Rare Kidney Stone Consortium Biobank

Launched by MAYO CLINIC · Dec 31, 2013

Keywords

ClinConnect Summary

The Rare Kidney Stone Consortium Biobank trial is designed to collect samples from patients with specific kidney conditions, including primary hyperoxaluria, Dent disease, APRT deficiency, and cystinuria, as well as their family members. The goal is to gather these samples for future research that could help improve understanding and treatment of these conditions. If you or a family member has been diagnosed with one of these conditions and meets certain criteria, you may be eligible to participate in this study.
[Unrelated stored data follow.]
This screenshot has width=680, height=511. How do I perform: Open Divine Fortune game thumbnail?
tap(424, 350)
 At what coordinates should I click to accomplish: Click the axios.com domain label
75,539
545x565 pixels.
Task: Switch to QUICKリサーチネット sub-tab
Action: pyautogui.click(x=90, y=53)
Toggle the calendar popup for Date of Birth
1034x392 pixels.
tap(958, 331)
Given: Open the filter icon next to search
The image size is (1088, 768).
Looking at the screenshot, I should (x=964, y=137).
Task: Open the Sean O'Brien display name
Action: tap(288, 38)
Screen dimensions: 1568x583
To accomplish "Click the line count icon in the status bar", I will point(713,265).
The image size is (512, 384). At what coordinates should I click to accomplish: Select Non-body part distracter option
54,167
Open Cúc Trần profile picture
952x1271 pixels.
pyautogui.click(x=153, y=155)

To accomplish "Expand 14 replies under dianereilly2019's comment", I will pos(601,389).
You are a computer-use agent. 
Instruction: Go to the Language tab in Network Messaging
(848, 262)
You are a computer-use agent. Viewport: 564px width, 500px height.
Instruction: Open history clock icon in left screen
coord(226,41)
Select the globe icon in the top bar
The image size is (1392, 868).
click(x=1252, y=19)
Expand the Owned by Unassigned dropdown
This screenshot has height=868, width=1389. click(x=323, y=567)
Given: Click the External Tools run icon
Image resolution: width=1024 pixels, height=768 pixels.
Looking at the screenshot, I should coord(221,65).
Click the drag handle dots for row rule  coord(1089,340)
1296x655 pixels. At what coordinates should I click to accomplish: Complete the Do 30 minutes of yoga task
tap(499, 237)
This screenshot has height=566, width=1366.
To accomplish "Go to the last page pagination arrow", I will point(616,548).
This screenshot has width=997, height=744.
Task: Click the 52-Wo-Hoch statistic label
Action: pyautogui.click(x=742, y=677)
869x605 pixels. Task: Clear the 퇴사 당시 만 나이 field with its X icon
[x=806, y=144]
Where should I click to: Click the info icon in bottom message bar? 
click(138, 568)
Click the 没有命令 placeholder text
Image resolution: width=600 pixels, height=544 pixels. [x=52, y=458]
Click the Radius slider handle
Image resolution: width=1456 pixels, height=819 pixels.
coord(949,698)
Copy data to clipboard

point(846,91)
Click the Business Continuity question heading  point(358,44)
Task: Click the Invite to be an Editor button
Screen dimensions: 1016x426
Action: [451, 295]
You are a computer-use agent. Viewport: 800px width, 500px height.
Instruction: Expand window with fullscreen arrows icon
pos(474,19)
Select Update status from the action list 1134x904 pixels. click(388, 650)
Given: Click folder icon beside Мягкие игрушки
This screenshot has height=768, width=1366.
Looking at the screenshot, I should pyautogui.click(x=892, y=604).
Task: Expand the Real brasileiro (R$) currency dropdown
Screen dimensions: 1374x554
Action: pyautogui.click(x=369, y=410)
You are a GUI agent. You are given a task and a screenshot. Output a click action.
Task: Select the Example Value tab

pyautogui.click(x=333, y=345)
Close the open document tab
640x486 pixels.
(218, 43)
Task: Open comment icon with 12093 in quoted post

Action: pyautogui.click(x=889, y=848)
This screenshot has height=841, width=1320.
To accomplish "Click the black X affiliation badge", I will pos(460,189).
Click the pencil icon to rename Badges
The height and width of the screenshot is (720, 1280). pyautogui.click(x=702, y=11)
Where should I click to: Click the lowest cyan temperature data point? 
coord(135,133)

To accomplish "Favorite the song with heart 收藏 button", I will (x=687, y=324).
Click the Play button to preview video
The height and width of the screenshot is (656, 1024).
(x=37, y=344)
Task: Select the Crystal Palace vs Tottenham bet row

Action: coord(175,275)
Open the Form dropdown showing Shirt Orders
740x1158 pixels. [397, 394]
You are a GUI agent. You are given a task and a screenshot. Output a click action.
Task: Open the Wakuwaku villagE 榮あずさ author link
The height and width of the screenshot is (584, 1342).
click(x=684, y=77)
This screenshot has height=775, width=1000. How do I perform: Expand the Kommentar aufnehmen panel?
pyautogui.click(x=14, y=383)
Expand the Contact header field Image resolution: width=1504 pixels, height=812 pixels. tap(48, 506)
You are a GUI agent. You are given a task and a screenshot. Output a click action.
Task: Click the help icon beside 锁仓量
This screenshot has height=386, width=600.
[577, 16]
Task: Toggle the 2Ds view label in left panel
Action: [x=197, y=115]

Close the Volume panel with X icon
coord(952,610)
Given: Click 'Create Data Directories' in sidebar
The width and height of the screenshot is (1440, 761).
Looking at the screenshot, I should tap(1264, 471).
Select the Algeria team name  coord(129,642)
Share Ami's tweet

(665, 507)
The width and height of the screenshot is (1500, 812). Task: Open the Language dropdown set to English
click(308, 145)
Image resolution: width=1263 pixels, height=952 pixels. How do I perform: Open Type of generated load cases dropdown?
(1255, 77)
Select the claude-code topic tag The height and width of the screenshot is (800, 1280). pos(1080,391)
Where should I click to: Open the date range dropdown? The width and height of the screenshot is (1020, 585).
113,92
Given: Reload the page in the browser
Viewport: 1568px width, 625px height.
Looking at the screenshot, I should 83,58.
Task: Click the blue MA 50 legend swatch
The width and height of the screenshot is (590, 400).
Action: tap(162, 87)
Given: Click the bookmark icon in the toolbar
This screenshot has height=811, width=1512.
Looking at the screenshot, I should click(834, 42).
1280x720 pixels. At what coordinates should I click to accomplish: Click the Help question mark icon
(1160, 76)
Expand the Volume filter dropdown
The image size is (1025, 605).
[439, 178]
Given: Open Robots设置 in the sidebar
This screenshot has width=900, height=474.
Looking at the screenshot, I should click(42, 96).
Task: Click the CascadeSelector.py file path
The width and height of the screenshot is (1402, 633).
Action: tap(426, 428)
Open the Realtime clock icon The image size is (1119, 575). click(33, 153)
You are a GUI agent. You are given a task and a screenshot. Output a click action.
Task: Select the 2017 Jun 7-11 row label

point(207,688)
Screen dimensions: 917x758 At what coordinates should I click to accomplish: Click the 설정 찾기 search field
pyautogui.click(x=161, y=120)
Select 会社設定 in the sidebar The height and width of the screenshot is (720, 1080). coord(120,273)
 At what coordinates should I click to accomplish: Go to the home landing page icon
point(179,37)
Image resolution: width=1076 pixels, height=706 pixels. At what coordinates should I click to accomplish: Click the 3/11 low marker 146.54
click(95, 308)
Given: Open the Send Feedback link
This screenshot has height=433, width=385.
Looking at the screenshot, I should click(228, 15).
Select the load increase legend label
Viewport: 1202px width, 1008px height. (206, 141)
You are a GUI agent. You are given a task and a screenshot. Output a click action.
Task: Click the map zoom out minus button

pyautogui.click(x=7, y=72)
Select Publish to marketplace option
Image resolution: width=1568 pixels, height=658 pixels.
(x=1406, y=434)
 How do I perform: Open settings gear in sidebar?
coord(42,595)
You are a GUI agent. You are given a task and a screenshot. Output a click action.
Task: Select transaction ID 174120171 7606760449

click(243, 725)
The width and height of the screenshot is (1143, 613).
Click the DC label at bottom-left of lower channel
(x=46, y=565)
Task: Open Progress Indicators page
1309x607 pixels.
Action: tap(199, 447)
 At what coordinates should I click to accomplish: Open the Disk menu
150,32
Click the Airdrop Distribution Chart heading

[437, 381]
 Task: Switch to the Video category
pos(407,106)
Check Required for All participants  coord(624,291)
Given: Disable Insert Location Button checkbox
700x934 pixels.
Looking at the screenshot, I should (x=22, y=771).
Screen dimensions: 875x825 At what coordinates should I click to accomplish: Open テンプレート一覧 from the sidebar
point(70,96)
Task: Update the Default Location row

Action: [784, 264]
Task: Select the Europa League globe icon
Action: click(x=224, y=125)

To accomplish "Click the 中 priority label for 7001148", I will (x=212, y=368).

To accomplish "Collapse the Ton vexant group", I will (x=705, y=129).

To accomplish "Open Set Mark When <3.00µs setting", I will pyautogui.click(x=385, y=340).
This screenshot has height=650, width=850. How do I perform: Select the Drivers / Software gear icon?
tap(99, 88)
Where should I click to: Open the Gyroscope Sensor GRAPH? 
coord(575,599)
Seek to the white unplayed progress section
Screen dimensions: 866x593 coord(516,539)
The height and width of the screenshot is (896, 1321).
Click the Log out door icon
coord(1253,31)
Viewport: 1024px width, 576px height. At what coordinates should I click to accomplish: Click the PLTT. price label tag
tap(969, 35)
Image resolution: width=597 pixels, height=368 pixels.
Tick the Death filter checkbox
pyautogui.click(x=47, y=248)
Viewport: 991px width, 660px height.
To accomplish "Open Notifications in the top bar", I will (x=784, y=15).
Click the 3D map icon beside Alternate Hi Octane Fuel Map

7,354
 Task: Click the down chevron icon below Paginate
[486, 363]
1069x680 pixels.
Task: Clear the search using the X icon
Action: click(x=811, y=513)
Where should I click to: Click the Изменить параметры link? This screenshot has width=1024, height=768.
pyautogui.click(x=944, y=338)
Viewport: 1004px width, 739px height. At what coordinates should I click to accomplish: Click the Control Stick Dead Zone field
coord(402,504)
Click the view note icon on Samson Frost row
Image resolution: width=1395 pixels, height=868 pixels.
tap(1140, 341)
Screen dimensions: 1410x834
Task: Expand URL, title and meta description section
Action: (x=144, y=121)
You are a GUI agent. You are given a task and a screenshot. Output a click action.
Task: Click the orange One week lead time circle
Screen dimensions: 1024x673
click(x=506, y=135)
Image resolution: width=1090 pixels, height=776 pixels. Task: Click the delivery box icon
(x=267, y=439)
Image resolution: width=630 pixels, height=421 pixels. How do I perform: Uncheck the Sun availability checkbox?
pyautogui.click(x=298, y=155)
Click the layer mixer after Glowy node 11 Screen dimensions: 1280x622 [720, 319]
Eligible participants might include those with confirmed diagnoses through tests like liver biopsies or genetic analyses, as well as relatives of patients with these conditions. If you join the study, you will be asked to provide samples such as urine or blood, which researchers will use to learn more about these diseases. This research could one day lead to better treatment options or new ways to manage these conditions. Your participation could play an important role in advancing medical knowledge that benefits others facing similar health challenges.

Gender

ALL

Eligibility criteria

• Inclusion Criteria:
• * Diagnosis of primary hyperoxaluria (PH) meeting one or more of the following criteria:
• • 1. Liver biopsy documenting alanine-glyoxylate aminotransferase (AGT) activity below the normal reference range confirming PH type 1 OR Liver biopsy documenting glyoxylate reductase/hydroxypyruvate reductase (GR/HPR) activity below the normal reference range confirming PH type 2
• • 2. Molecular genetic analysis (DNA testing) confirming mutations known to cause PH type 1, PH type 2, or PH type 3
• • 3. Urinary oxalate excretion of greater than 0.8 mmol/1.73 m2/day (\>70 mg/1.73 m2/day) in the absence of a identifiable causes of secondary hyperoxaluria, including gastrointestinal disease known to cause enteric hyperoxaluria
• • 4. A patient in end stage kidney failure, in whom neither a liver biopsy nor mutational analysis are available must have: (a) A plasma oxalate concentration of greater than 60 umol/L and a kidney biopsy confirming extensive oxalate deposits OR (b) Evidence of systemic oxalosis
• • 5. Participants in the previous protocol "Tissue Bank of Urine, Blood, and Tissue Samples Collected from the Patients with Primary Hyperoxaluria" 'Mayo IRB #' #80-04. They have already consented to bank their samples and that consent will serve to enroll them in this study.
• * Diagnosis of Dent disease meeting one or more of the following criteria:
• • 1. Identified mutation of the gene that encodes for chloride exchange transporter 5 (CLCN5)
• • 2. Low molecular weight proteinuria and hypercalciuria
• • 3. Low molecular weight proteinuria and nephrocalcinosis
• * Diagnosis of APRT disease meeting one or more of the following criteria:
• • 1. Suspected dihydroxyadeninuria and absent APRT enzyme activity measured in red blood cells (RBCs).
• • 2. Homozygosity, or compound heterozygosity, for known disease-causing APRT mutations.
• • 3. Passage of dihydroxyadenine stones (confirmed with stone analysis).
• * Diagnosis of Cystinuria meeting one or more of the following criteria:
• • 1. Stone analysis demonstrating that the stone contains cystine
• • 2. Increased urinary cystine excretion (\>250 mg/gm creatinine)
• • Relative of someone with confirmed primary hyperoxaluria, Dent disease, APRT deficiency (also known as dihydroxyadeninuria), or cystinuria
• Exclusion Criteria:
• • 1. Stone formers who do not meet the inclusion criteria for primary hyperoxaluria, cystinuria, Dent disease, or APRT deficiency.
• • 2. Unwilling or unable to provide consent/assent.